Dirty fuel filters… never a good thing

     Thirty minutes later, as I was thinking I might be able to go below and get a few hours sleep, the Perkins started hesitating.  The rpms began dropping, and the engine died again… shit!

     Back to the drawing board.  With the fuel filter as dirty as it was, I anticipated similar problems could be occurring at the secondary filter (on the engine) and/or the fuel lifting pump screen.  This meant digging in even deeper.

     Finally, around 6:30am the engine fired back up to life… and thirty minutes later it promptly died again (just as I was again headed for my pillow)… fuck!  This was becoming a drag!

     After another hour of trying various approaches, it seemed apparent that the Perkins was not in good health and this would not be an easy fix.  Kris had been manually steering us for four hours by this point.

     We agreed that battling against the wind and waves for another forty miles to reach the first safely navigable inlet to the south was not a very feasible option (it would be nearly twice that zig-zagging back and forth to maintain an angle of sail).  

     Port Canaveral was some twenty-five miles behind us – not the right direction, but a hell of a lot more appetizing.  We could comfortably sail a nearly straight line to the channel, and the waves would then be following us, making for much easier going.  So, by 8:30am, we were sailing back towards Cape Canaveral.

     I spent the entire morning and most of the afternoon trying to sort out the Perkins, but achieved only limited success.  After endless bouts of trial and error, all I could conclude was that our fuel tank (still nearly half full but now at the lowest level it had been in months) must be full of crap that was chronically clogging the filters and lines and we had an air leak in the fuel system that repeated bleeding did not seem to be helping.  

     The source of the air leak seemed to be the cover cap of the lifting pump.  Air was getting past the screw holding the cap down, and trying to fabricate a replacement rubber washer on the spot did not fully stop the leak.

     By 3:00pm Kris was circling just outside the entrance of the Port Canaveral inlet channel, awaiting a final verdict on the engine.  We had already made a call to TowBoatUS, just in case we didn’t have engine power to get us into a marina.  However, it struck us as odd when they indicated they had no “Notified, On Standby” mode.  Either we needed the tow or we didn’t.  We had also been on the phone with our old St.

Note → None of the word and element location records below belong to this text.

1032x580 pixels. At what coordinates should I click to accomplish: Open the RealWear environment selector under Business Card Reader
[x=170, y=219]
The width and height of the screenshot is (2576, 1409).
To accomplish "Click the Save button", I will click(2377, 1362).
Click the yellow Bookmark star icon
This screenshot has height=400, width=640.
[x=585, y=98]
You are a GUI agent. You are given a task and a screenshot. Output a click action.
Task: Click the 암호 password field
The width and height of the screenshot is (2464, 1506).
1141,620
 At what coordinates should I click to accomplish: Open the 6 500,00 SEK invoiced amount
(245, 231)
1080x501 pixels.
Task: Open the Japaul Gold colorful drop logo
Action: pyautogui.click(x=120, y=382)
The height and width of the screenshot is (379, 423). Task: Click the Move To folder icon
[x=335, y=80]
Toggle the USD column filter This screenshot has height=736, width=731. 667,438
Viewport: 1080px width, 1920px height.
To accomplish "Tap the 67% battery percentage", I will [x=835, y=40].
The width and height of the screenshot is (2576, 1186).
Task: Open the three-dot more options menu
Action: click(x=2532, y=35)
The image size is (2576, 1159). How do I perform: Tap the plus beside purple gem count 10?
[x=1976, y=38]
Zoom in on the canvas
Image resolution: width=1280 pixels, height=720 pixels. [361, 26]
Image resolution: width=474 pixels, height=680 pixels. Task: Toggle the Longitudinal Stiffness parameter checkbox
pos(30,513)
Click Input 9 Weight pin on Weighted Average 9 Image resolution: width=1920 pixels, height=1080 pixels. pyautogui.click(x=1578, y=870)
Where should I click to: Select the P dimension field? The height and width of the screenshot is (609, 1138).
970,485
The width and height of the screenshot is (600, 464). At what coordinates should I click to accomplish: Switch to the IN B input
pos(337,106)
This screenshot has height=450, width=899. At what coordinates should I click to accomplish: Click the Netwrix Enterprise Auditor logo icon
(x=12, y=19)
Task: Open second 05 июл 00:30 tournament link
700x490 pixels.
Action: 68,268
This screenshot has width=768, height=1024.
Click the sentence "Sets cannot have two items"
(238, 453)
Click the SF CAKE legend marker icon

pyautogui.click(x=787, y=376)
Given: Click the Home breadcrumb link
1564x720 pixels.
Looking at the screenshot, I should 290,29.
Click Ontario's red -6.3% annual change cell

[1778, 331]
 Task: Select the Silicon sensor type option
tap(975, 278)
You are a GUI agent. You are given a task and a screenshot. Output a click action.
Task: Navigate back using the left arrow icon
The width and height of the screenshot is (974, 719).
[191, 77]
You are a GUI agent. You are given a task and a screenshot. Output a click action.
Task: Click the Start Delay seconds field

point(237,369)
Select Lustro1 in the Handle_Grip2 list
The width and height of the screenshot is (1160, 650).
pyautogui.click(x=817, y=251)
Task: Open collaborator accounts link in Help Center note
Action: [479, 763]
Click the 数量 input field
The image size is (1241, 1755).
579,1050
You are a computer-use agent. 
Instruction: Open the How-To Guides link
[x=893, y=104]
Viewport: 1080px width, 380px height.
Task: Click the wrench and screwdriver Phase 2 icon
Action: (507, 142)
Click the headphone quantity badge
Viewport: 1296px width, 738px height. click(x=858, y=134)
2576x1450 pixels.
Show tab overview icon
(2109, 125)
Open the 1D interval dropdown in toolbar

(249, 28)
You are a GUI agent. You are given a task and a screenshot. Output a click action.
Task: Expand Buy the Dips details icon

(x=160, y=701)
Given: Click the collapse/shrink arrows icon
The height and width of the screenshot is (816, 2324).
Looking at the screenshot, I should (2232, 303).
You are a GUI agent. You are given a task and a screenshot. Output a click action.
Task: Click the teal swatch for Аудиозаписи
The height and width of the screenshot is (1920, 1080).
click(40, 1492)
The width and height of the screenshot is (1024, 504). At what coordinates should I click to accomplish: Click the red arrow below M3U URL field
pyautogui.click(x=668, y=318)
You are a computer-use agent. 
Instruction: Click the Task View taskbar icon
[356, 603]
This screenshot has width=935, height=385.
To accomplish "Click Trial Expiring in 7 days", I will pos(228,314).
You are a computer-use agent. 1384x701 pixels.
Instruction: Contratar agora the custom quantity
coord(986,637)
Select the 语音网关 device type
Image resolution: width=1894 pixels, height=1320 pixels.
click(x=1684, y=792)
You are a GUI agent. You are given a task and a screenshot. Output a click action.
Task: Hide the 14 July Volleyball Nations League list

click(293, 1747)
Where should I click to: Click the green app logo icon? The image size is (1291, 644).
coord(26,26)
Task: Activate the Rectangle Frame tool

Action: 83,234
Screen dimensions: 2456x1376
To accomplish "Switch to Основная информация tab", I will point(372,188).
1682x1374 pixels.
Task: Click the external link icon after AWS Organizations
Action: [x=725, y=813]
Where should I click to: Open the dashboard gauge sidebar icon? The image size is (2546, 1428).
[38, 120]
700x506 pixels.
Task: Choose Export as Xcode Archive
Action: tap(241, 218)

Marys friend Tom, who gave us great advice both on the engine and the entrance to Port Canaveral.

     By 3:30 we committed to an unassisted approach from a couple of miles out.  The engine was barely holding on – as long as we kept the rpms no higher than 1500 (just above idle), and I poured a tablespoon or so of diesel into the well of the lifting pump cap every few minutes to keep it from sucking in air, it seemed the Perkins would be able to make it in.

     We timed our approach to minimize any surrounding traffic as best possible, dropped the mainsail about halfway down the channel, and slowly limped into the harbor with very mild conditions. 

     Finally, around 5:00pm, we arrived at the Port Canaveral Marina.  It had been thirteen hours since the engine had conked out and more than fifty-three hours and 231 nautical miles since we had left St. Marys, GA.

     We both nearly fell asleep in our beers and a very mediocre dinner at Fish Lips; but, what the hell?  We were safely tied up for the night and would finally get a good night’s sleep… the Perkins could now wait till morning.  We had been hit with another challenge and successfully waded our way through it… hopefully, McGyver would have been proud!